Berdasarkan data Organisasi Kesehatan Dunia (WHO), satu orang diperkirakan meninggal akibat malaria setiap satu menit. Ini menunjukkan betapa mematikan penyakit ini jika tidak ada upaya pencegahan dan penanganan yang menyeluruh.
Kondisi Global: Afrika Masih Jadi Pusat Wabah
Di tingkat global, Afrika masih menjadi kawasan dengan beban malaria tertinggi. Pada tahun 2023, sekitar 94 persen dari semua kasus malaria di dunia berasal dari Afrika. Bahkan, wilayah ini juga mencatat 95 persen dari total kematian akibat malaria secara global. Fakta yang lebih mengkhawatirkan adalah bahwa anak-anak di bawah usia lima tahun menyumbang sekitar 76 persen dari total kematian akibat malaria di wilayah tersebut.
Hari Malaria Sedunia 2025 dan Tema Tahun Ini
Setiap tanggal 25 April, dunia memperingati Hari Malaria Sedunia atau World Malaria Day, yang diinisiasi oleh WHO sejak tahun 2007. Momen ini dijadikan sebagai ajakan untuk meningkatkan kesadaran dan aksi global dalam memerangi penyakit malaria.
Pada tahun 2025 ini, tema yang diangkat oleh WHO adalah "Malaria Ends With Us: Reinvest, Reimagine, Reignite" yang berarti "Malaria Berakhir di Tangan Kita: Berinvestasi Kembali, Membayangkan Kembali, Menyalakan Kembali Semangat." Tema ini bertujuan untuk membangkitkan kembali komitmen semua pihak, mulai dari pembuat kebijakan hingga komunitas lokal, untuk mempercepat upaya eliminasi malaria secara global.
Tantangan Serius di Asia-Pasifik
Kawasan Pasifik Barat, termasuk Indonesia, menghadapi berbagai tantangan unik dalam perjalanan menuju eliminasi malaria. Salah satu kesulitannya adalah distribusi kasus yang tidak merata dan cenderung terkonsentrasi di daerah-daerah terpencil. Daerah ini kerap sulit dijangkau baik secara geografis maupun secara logistik.
Populasi yang terkena dampak terbesar sering kali merupakan komunitas yang berada di daerah pedalaman, seperti masyarakat adat, penduduk hutan, migran, personel militer, dan pengungsi. Selain sulit dijangkau, kelompok ini juga memiliki keterbatasan akses terhadap fasilitas kesehatan, diagnosis, dan pengobatan.
WHO mencatat bahwa beberapa tantangan teknis juga perlu diatasi, termasuk mencegah kekambuhan malaria jenis Plasmodium vivax dengan pengobatan yang lengkap dan mencegah penularan malaria zoonosis Plasmodium knowlesi yang banyak ditemukan di Malaysia.
“Menjangkau komunitas-komunitas ini dengan layanan pencegahan, diagnosis, dan pengobatan malaria adalah strategi vital dalam mencapai target global nol malaria,” tegas WHO dalam laporannya.

> _YANG PERLU DIKERJAKAN_:
A. Tentukan apakah setiap pernyataan berikut sesuai dengan kutipan tentang malaria, lalu jawab ya atau tidak disertai kata-kata penentunya dari kutipan itu: (i) Hari Malaria Sedunia diinisiasi oleh WHO sejak tahun 2007; (ii) Afrika mencatat sekitar 76 persen dari total kematian akibat malaria secara global; (iii) malaria zoonosis Plasmodium knowlesi banyak ditemukan di Indonesia.
B. Salin bagian kutipan tentang malaria mulai dari "Hari Malaria Sedunia 2025" sampai dengan "memerangi penyakit malaria.", termasuk kata-kata terakhir tersebut.
Materi berikut tidak berperan apa pun dalam pengerjaan ini.

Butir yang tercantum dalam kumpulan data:

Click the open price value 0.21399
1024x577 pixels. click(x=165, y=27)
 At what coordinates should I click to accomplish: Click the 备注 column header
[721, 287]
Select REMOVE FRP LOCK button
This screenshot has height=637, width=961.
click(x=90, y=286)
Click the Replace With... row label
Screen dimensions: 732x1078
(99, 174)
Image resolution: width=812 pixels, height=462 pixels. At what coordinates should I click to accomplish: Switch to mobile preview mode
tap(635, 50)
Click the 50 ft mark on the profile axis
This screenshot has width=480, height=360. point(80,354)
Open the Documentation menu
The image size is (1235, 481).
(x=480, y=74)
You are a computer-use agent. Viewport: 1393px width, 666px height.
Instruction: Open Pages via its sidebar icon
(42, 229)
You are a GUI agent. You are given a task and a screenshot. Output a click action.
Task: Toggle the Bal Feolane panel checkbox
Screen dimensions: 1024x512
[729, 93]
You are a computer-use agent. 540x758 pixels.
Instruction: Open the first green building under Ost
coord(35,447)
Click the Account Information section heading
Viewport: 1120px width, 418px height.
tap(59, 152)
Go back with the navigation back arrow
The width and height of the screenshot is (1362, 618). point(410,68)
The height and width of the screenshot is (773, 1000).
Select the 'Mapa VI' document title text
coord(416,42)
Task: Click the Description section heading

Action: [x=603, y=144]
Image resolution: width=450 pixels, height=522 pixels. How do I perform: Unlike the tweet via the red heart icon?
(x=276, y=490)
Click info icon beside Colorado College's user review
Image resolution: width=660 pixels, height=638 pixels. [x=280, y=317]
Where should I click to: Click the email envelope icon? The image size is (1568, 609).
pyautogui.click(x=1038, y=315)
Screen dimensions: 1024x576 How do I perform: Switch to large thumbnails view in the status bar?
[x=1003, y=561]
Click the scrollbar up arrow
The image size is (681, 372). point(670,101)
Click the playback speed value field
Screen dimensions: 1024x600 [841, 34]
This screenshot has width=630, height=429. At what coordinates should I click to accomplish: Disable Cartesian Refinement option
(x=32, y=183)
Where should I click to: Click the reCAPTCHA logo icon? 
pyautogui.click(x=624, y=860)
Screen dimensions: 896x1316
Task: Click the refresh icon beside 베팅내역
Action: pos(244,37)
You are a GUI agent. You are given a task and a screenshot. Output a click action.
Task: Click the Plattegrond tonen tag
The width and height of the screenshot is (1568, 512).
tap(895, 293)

> _KUMPULAN JAWABAN_:
A.
(i) Ya: "yang diinisiasi oleh WHO sejak tahun 2007".
(ii) Tidak: "wilayah ini juga mencatat 95 persen dari total kematian akibat malaria secara global".
(iii) Tidak: "Plasmodium knowlesi yang banyak ditemukan di Malaysia".

B.
Hari Malaria Sedunia 2025 dan Tema Tahun Ini
Setiap tanggal 25 April, dunia memperingati Hari Malaria Sedunia atau World Malaria Day, yang diinisiasi oleh WHO sejak tahun 2007. Momen ini dijadikan sebagai ajakan untuk meningkatkan kesadaran dan aksi global dalam memerangi penyakit malaria.